Assignment —
Apart from the images, output the data below exactly.

Supplied data —

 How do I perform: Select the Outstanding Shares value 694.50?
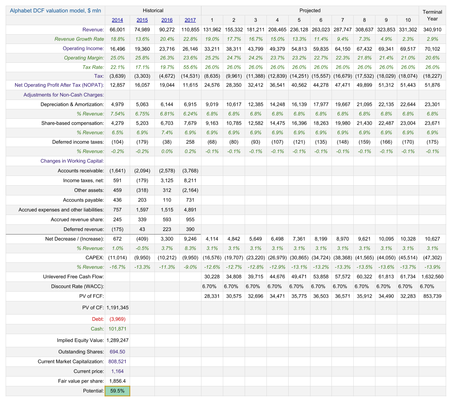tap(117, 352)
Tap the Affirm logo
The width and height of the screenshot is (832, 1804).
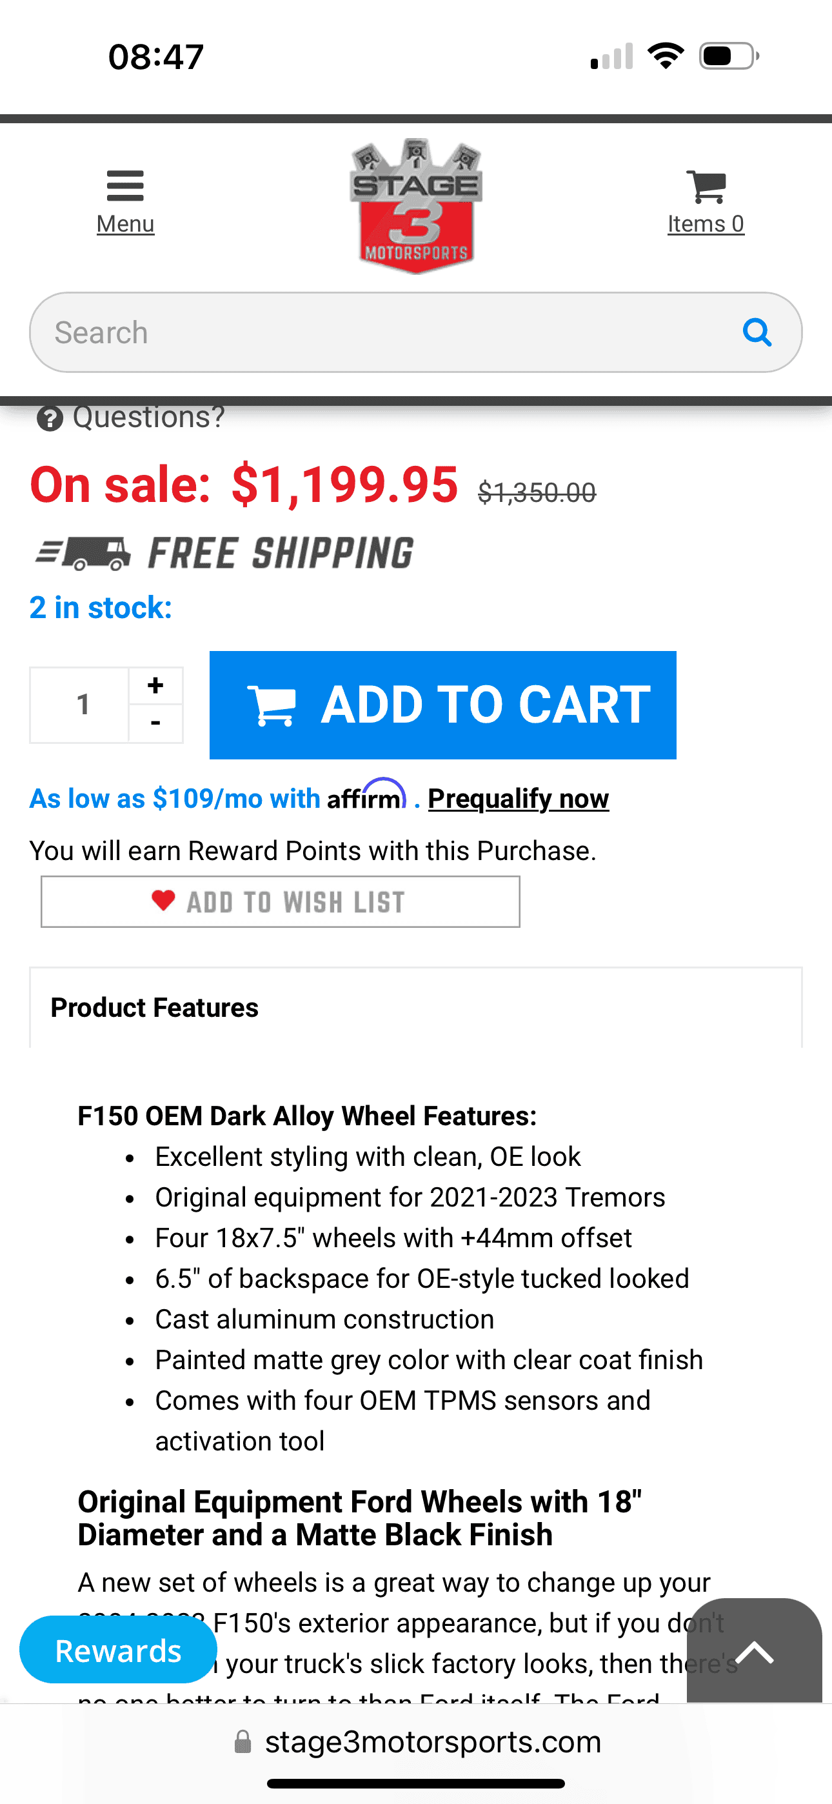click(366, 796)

Exercise result —
 How do I perform: Select the Outstanding Shares value 694.50?
tap(117, 352)
Tap the Affirm logo
The width and height of the screenshot is (832, 1804).
click(366, 796)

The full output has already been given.